Der Autor weist darauf hin, dass der „Nathan“ ein proislamisches Buch ist. Die Feindschaft gegen den Islam und die Türken war ja eine Leitlinie der europäischen Geschichte. Mit Blick auf Geerd Wilders und Thilo Sarrazin u.a. möchte man sagen, bis heute. 1683 standen die muslimischen Türken vor Wien und „blutrünstige, Angst erregende Muslime waren ein kulturelles Klischee“. Lessings „Nathan“ sei – ähnlich wie 1782 Mozarts „Entführung aus dem Serail“ - ein Zeugnis der Wende, die gewiss auf das Nachlassen der Türkengefahr im 18. Jahrhundert zurückgeht.

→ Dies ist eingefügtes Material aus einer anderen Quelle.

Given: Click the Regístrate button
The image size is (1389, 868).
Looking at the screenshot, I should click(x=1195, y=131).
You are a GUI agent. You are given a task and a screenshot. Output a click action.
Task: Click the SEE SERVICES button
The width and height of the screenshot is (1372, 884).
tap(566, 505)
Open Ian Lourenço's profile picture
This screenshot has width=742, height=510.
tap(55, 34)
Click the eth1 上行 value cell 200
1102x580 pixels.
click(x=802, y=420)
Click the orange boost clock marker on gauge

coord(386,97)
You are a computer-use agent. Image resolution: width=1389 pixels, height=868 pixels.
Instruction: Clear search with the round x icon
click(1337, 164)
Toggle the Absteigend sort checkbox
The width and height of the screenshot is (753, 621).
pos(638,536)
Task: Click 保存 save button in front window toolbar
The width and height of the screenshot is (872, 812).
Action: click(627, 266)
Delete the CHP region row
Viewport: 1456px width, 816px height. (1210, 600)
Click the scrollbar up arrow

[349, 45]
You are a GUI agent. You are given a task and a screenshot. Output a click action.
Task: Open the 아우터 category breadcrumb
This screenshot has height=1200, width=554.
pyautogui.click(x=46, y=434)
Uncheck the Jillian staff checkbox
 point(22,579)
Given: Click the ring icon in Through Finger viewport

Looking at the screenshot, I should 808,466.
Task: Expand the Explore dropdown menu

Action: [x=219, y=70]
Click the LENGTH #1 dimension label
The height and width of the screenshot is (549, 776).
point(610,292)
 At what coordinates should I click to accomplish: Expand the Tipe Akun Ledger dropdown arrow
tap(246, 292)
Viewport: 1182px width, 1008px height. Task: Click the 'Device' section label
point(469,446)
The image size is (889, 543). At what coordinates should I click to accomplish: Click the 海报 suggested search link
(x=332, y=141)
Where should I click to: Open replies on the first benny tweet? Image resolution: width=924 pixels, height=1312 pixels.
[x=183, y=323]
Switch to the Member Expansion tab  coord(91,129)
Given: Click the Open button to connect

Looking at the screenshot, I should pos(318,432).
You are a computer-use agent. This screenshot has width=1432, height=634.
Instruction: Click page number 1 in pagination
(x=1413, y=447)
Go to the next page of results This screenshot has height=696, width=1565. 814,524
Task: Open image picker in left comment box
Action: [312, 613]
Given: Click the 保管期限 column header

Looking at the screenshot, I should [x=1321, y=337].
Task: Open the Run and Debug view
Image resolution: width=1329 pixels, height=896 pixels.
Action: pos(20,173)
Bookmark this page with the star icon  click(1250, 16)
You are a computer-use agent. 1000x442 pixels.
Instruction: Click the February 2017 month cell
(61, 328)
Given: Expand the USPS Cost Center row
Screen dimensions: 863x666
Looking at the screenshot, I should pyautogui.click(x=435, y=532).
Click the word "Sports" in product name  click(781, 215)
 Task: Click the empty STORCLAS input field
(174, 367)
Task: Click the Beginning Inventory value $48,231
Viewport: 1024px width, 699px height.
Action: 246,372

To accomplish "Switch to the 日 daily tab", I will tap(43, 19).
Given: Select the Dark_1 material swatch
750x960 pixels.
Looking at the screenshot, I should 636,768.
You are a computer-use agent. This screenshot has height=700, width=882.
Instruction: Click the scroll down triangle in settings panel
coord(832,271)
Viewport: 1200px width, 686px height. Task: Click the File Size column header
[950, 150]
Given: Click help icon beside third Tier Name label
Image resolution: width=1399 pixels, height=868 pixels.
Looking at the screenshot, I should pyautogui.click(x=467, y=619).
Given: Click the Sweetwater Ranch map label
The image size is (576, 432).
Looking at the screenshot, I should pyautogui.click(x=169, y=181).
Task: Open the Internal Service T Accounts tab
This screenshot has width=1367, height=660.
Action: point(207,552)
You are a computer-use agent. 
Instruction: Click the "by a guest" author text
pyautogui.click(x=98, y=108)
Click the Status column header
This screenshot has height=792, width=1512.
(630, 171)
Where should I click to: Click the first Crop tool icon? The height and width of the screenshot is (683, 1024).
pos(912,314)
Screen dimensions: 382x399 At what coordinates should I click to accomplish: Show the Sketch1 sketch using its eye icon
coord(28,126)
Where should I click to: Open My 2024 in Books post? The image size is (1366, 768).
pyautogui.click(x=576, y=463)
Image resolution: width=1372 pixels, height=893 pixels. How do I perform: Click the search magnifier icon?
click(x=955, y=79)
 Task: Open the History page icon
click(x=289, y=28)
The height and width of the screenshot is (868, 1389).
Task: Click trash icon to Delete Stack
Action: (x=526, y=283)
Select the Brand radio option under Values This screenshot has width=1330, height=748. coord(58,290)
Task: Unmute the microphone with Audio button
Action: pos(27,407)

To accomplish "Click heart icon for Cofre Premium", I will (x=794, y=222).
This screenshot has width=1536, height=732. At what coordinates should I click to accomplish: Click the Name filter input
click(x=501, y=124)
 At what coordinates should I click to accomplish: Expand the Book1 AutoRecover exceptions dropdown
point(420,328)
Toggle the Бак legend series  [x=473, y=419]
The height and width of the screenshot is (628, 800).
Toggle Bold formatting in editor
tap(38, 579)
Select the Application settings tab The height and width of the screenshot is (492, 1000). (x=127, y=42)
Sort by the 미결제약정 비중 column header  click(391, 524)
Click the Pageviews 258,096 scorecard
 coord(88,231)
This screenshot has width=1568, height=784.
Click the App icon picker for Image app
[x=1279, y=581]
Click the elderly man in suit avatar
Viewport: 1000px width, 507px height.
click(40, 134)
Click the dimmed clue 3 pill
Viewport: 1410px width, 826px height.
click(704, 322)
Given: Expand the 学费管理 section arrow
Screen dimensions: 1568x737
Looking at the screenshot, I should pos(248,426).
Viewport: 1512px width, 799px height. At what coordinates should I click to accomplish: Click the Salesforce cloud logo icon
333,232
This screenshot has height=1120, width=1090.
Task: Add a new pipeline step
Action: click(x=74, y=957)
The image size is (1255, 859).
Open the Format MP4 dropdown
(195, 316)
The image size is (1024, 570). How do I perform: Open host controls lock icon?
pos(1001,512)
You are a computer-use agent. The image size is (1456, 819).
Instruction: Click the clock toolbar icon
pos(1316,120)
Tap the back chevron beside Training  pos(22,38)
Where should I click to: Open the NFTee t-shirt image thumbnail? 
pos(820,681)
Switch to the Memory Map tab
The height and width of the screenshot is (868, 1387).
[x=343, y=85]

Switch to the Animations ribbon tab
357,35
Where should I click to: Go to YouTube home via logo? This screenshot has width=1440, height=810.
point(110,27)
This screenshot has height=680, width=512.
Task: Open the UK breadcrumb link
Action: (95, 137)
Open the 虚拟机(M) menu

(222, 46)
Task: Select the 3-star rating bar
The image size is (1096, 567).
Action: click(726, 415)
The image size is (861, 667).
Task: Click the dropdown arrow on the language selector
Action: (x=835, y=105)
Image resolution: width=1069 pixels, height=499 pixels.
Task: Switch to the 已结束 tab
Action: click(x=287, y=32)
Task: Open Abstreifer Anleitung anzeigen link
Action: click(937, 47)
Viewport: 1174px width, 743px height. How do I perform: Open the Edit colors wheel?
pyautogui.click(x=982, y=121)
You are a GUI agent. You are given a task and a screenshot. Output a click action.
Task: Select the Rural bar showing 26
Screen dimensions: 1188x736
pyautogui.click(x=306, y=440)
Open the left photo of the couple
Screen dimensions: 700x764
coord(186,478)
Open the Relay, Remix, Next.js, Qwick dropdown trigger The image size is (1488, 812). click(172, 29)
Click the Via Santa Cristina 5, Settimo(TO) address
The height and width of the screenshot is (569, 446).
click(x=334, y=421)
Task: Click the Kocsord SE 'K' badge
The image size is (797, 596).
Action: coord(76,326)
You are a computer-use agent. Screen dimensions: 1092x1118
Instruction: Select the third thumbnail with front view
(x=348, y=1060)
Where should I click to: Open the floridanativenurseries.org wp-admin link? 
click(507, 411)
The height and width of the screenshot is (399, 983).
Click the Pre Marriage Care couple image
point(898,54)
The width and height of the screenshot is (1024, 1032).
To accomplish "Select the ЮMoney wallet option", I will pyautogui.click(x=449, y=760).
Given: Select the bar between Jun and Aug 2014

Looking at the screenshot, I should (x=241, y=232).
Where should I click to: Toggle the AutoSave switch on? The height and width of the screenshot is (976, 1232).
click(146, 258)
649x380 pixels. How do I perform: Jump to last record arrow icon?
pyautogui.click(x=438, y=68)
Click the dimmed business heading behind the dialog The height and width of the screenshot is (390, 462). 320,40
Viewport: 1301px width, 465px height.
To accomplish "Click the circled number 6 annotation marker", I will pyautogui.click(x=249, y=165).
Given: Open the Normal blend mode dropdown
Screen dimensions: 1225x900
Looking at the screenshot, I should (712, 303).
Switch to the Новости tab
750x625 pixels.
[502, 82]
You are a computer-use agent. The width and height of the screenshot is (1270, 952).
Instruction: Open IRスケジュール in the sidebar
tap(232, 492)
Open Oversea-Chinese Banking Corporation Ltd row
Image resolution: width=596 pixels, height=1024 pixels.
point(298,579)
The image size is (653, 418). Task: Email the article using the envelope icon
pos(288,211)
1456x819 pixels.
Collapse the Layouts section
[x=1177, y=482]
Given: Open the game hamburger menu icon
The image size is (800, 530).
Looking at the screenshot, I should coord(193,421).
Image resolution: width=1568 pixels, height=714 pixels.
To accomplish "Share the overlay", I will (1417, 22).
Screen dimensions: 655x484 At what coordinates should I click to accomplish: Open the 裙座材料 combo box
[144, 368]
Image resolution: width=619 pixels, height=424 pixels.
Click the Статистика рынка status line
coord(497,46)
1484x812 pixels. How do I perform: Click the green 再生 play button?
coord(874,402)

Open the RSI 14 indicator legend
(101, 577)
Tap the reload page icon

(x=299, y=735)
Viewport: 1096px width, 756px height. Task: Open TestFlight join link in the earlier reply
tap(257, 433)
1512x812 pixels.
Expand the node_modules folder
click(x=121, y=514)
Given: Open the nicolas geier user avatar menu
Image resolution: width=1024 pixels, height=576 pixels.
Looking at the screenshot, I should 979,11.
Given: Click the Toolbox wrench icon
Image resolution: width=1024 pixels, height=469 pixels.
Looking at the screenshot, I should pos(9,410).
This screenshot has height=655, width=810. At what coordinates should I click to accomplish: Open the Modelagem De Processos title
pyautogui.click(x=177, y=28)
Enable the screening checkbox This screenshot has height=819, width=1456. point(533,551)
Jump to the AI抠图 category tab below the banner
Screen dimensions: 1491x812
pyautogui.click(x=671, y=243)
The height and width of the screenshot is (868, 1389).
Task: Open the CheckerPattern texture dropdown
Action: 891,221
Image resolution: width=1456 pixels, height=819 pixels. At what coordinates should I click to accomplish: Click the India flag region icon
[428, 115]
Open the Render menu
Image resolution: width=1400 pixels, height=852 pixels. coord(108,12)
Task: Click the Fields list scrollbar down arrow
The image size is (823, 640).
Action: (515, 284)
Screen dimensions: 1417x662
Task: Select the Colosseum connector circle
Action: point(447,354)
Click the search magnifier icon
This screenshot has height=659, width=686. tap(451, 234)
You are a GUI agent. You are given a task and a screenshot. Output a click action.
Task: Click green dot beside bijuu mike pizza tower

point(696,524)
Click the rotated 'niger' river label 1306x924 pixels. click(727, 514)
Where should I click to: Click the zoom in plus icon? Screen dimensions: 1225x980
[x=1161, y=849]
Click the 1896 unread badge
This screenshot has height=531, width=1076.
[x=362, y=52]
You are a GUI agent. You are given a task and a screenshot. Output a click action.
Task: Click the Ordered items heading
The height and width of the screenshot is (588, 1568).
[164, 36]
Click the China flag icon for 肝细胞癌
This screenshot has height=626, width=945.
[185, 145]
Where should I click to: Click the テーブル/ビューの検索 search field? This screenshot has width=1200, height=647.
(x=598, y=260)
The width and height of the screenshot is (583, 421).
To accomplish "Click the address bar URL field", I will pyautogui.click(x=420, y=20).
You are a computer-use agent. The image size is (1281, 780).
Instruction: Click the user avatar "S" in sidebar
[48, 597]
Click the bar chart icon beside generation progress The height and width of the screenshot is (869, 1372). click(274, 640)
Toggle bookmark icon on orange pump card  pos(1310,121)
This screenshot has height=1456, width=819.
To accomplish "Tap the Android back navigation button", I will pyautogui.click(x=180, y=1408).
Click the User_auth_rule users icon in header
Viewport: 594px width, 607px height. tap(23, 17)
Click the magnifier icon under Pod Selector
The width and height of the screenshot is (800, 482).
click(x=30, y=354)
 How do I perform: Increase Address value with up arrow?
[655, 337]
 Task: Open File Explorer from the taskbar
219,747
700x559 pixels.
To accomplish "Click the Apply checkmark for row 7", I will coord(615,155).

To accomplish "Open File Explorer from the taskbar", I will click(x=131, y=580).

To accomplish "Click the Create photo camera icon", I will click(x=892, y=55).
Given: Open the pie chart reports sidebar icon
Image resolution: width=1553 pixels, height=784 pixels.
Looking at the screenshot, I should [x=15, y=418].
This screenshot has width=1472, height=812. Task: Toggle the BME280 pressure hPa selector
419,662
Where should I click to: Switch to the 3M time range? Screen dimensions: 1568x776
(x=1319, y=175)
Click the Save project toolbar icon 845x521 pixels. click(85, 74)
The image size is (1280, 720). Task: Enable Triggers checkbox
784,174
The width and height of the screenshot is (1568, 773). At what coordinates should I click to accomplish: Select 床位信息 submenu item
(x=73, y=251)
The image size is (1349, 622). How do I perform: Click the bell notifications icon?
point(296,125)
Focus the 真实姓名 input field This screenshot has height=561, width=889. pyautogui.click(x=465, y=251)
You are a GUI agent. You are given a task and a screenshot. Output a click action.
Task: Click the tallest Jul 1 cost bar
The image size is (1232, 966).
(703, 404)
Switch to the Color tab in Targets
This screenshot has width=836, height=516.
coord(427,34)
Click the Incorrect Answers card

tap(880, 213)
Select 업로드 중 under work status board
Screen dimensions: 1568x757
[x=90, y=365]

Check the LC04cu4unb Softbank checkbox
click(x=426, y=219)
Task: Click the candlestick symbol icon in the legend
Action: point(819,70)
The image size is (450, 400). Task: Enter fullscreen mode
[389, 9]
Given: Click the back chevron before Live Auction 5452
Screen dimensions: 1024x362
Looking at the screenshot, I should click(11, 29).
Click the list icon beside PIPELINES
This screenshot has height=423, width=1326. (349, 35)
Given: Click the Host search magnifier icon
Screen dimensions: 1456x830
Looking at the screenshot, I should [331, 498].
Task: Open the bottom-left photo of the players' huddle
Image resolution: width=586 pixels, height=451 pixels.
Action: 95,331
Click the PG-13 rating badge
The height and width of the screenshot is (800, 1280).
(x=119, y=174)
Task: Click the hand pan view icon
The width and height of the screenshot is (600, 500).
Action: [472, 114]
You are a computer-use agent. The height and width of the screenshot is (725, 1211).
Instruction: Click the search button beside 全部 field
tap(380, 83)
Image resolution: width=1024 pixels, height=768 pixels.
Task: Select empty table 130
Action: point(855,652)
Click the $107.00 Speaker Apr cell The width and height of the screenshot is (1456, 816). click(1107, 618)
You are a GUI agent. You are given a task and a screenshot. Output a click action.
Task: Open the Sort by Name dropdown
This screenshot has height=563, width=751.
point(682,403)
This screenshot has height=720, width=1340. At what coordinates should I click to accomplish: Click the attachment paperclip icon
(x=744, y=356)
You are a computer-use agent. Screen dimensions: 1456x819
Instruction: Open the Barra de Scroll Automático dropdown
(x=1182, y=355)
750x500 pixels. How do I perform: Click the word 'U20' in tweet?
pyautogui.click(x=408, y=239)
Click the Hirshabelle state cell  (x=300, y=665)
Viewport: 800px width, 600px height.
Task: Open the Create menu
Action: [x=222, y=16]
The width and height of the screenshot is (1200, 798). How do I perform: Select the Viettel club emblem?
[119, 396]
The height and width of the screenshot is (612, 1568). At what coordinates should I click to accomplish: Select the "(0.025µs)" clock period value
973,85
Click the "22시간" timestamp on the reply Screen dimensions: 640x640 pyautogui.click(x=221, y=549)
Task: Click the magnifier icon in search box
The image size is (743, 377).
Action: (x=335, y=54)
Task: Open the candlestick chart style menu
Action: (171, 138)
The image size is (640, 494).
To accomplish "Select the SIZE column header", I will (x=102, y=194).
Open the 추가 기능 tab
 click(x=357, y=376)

Die Islam-Konferenz in den nächsten Monaten müsste beginnen wie mit einem Gebet mit den Sätzen, die Lessing seinem Muslim Saladin über dessen Freund, den Juden Nathan in den Mund legt – zur Abwehr des Fanatismus eines Christen:
„Indes, er ist mein Freund, und meiner Freunde
Muss einer mit dem anderen hadern.
Gib ihn nicht sofort den Schwärmern deines Pöbels preis!
Sei keinem Juden, keinem Muselmane
Zum Trotz ein Christ!“

Kuschel hat eine wunderbare Fähigkeit, Alltägliches mit geradezu Erhabenem zu verbinden. Er beschreibt, wie der Nathan geboren war aus der tragischen Doppelerfahrung des Gotthold E. Lessing 1777, am zweiten Weihnachtstag war sein Söhnchen einen Tag nach der Geburt gestorben. 14 Tage später war seine Frau an den Folgen des Kindbetts gestorben, am 10. Januar 1778. Lessing schrieb dennoch die größte Vision, den „süßen Wahn“, die Ringparabel, die bis heute nicht eingelöst ist. „Lasst lächelnd wenigstens ihr einen Wahn, in dem sich Jud’ und Christ und Muselmann vereinigen, so einen Süßen Wahn“. Die Vision der Ringparabel in Frage gestellt durch „Auschwitz“, bedroht durch terroristischen Massenmord. Und dennoch ist Lessings dramatisches Gedicht vom Wettstreit der Religionen um das Gute ein Programm geblieben. Der Autor betont, die Schlagseite in der Interpretation des Nathan zu vermeiden. Der Saladin aus dem Stück „erlöst“ alle muslimischen Anti-Helden vom Schlage Aladins. Saladin und Sittah „erlösen“ auch den jahrhundertealten tief eingefressenen Christlichen Antiislamismus. Der erscheint wie der Antijudaismus unausrottbar.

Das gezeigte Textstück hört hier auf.